Given task:
Pick out and copy every line in the items below that contains the word "date".

Input material:
□ □ □ □ □

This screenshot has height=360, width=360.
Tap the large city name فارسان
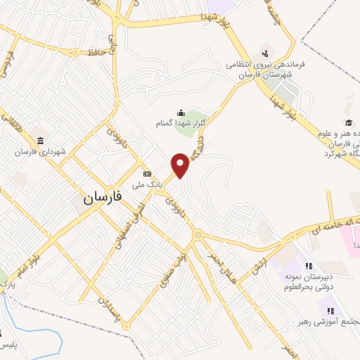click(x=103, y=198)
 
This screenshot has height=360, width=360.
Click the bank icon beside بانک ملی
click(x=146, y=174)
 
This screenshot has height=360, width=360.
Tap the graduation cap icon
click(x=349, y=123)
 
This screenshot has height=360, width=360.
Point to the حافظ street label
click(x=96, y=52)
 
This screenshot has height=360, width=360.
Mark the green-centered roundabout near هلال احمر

□ □ □ □ □

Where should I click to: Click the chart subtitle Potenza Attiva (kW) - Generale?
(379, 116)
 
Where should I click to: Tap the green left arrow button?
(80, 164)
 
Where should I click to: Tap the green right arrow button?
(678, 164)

□ □ □ □ □

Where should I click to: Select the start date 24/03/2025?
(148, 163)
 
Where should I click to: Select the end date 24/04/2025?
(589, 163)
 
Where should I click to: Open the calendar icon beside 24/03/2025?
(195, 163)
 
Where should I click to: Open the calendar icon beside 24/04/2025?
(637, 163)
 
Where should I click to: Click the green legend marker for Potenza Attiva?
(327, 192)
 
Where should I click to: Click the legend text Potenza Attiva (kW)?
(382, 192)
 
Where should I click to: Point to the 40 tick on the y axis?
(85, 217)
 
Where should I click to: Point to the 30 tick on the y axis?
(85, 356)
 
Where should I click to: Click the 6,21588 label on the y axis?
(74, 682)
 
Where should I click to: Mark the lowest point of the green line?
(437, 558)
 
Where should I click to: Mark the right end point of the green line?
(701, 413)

□ □ □ □ □

Full answer:
Where should I click to: Select the start date 24/03/2025?
Where should I click to: Select the end date 24/04/2025?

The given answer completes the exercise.